Reputation: 1498
I have always used the malloc
function as, for exemple,
int size = 10000;
int *a;
a = malloc(size * sizeof(int));
I recently run into a piece of code that discards the sizeof(int)
part, i.e.
int size = 10000;
int *a;
a = malloc(size);
This second code seems to be working fine.
My question is then, which form is correct? If the second form is, am I allocating needless space with the first form.
Upvotes: 2
Views: 3205
Reputation:
From the man page:
The malloc() function allocates size bytes and returns a pointer to the allocated memory.
The first form is correct.
Even if the sizeof(int) on the machine you are targeting is one (which is sometimes true on 8-bit microcontrollers) you still want your code to be readable.
The reason the "second code seems to be working fine" is that you are lucky.
The version of malloc you are using might be returning a pointer to an area of memory that is larger than what you requested. No matter what is happening behind the scenes, the behavior may change if you switch to a different compiler, so you do not want to rely on it.
Upvotes: 2
Reputation: 476990
malloc
allocates a given number of bytes worth of memory, suitably aligned for any type. If you want to store N
elements of type T
, you need N * sizeof(T)
bytes of aligned storage. Typically, T * p = malloc(N * sizeof(T))

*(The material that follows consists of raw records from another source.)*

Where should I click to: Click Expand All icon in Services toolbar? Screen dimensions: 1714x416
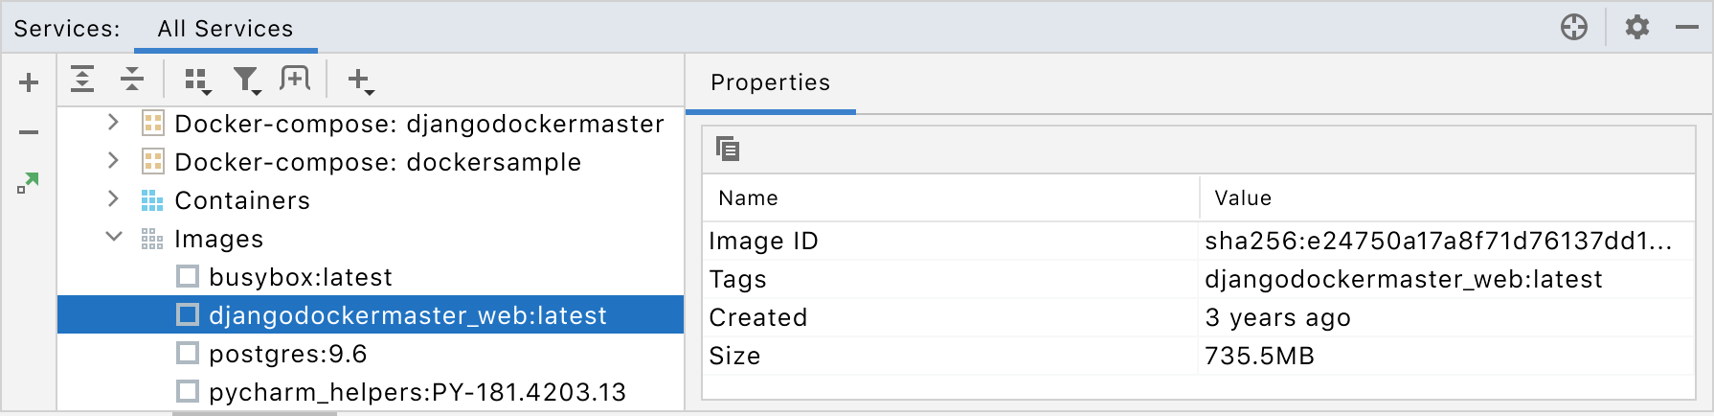[83, 80]
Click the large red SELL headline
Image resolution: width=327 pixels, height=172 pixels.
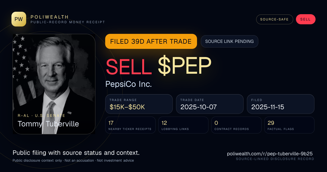coord(129,66)
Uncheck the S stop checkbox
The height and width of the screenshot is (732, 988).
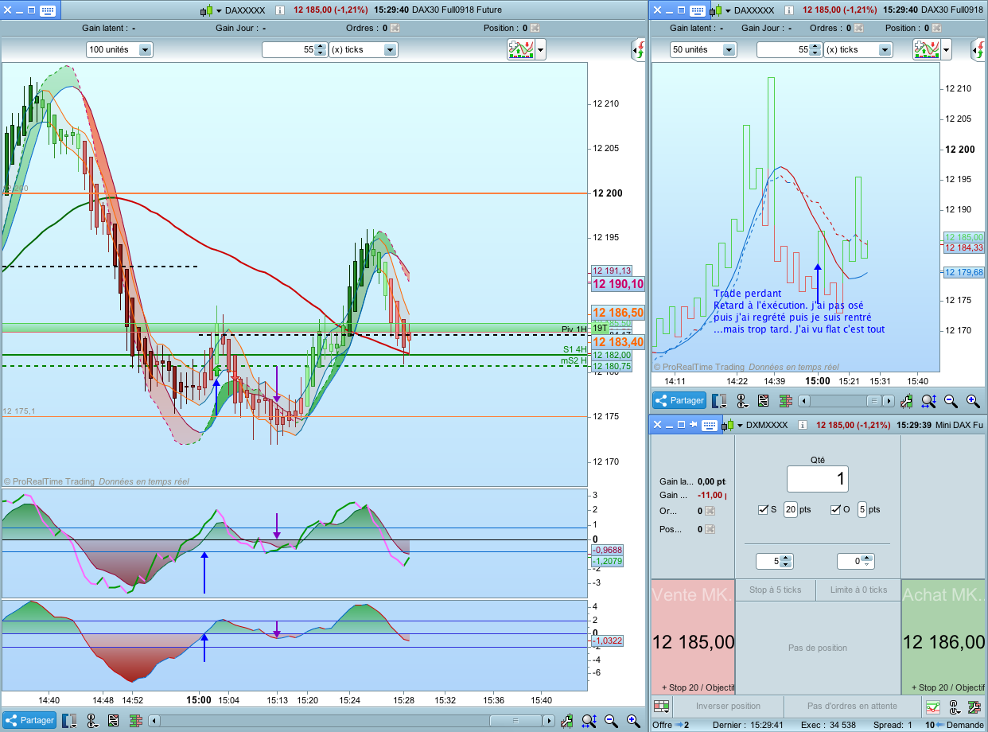pos(764,510)
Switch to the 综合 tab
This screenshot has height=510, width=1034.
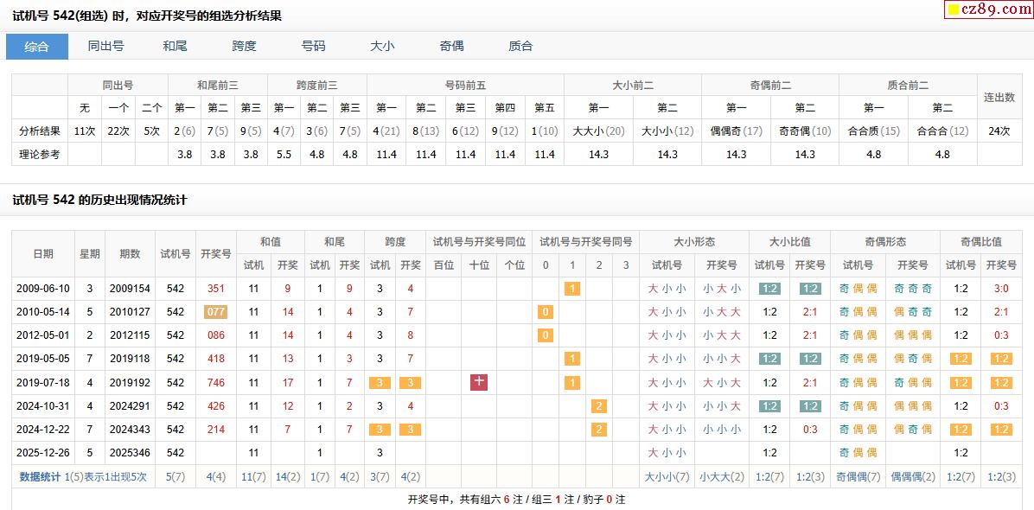pyautogui.click(x=37, y=47)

provides that and lets you index the elements as p[i]
for i
in [0, N).
Upvotes: 3
Reputation: 363547
The argument to malloc
is the number of bytes to be allocated. If you need space for an array of n
elements of type T
, call malloc(n * sizeof(T))
. malloc
does not know about types, it only cares about bytes.
The only exception is that when you allocate space for (byte/char
) strings, the sizeof
can be omitted because sizeof(char) == 1
per definition in C. Doing something like
int *a = malloc(10000);
a[9000] = 0;
may seem to work now, but actually exploits undefined behavior.